_Activity_
Restate word for word the line containing "This screenshot has width=994, height=489." and each line that follows it, through the last line below, and nothing else.
Start of Exercise inputs
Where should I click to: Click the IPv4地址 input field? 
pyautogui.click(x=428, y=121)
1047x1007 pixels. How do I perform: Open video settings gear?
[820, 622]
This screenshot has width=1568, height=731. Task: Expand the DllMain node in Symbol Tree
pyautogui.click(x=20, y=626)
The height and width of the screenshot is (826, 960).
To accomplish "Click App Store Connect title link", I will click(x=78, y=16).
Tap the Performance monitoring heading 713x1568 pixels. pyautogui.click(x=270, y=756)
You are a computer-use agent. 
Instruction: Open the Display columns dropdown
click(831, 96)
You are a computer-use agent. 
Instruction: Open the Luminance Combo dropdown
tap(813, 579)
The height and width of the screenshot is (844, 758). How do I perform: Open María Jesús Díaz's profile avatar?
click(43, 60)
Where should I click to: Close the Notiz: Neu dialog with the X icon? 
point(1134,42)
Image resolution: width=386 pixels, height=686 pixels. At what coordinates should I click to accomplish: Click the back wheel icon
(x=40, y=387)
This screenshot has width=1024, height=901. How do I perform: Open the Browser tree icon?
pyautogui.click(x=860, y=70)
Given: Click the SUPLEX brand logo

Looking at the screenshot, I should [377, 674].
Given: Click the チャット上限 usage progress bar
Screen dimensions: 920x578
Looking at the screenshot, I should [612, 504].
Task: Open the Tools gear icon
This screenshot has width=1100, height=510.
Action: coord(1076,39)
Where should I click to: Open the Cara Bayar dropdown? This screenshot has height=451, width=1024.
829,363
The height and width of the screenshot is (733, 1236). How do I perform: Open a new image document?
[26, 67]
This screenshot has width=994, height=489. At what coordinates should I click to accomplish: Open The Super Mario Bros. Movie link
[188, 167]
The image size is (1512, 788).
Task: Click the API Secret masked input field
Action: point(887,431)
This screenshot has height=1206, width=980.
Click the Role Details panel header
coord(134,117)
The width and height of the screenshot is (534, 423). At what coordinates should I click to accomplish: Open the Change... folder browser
End of Exercise inputs
_Exercise result_
This screenshot has width=994, height=489. At what coordinates should I click to accomplish: Open The Super Mario Bros. Movie link
[188, 167]
The image size is (1512, 788).
Task: Click the API Secret masked input field
Action: point(887,431)
This screenshot has height=1206, width=980.
Click the Role Details panel header
coord(134,117)
The width and height of the screenshot is (534, 423). At what coordinates should I click to accomplish: Open the Change... folder browser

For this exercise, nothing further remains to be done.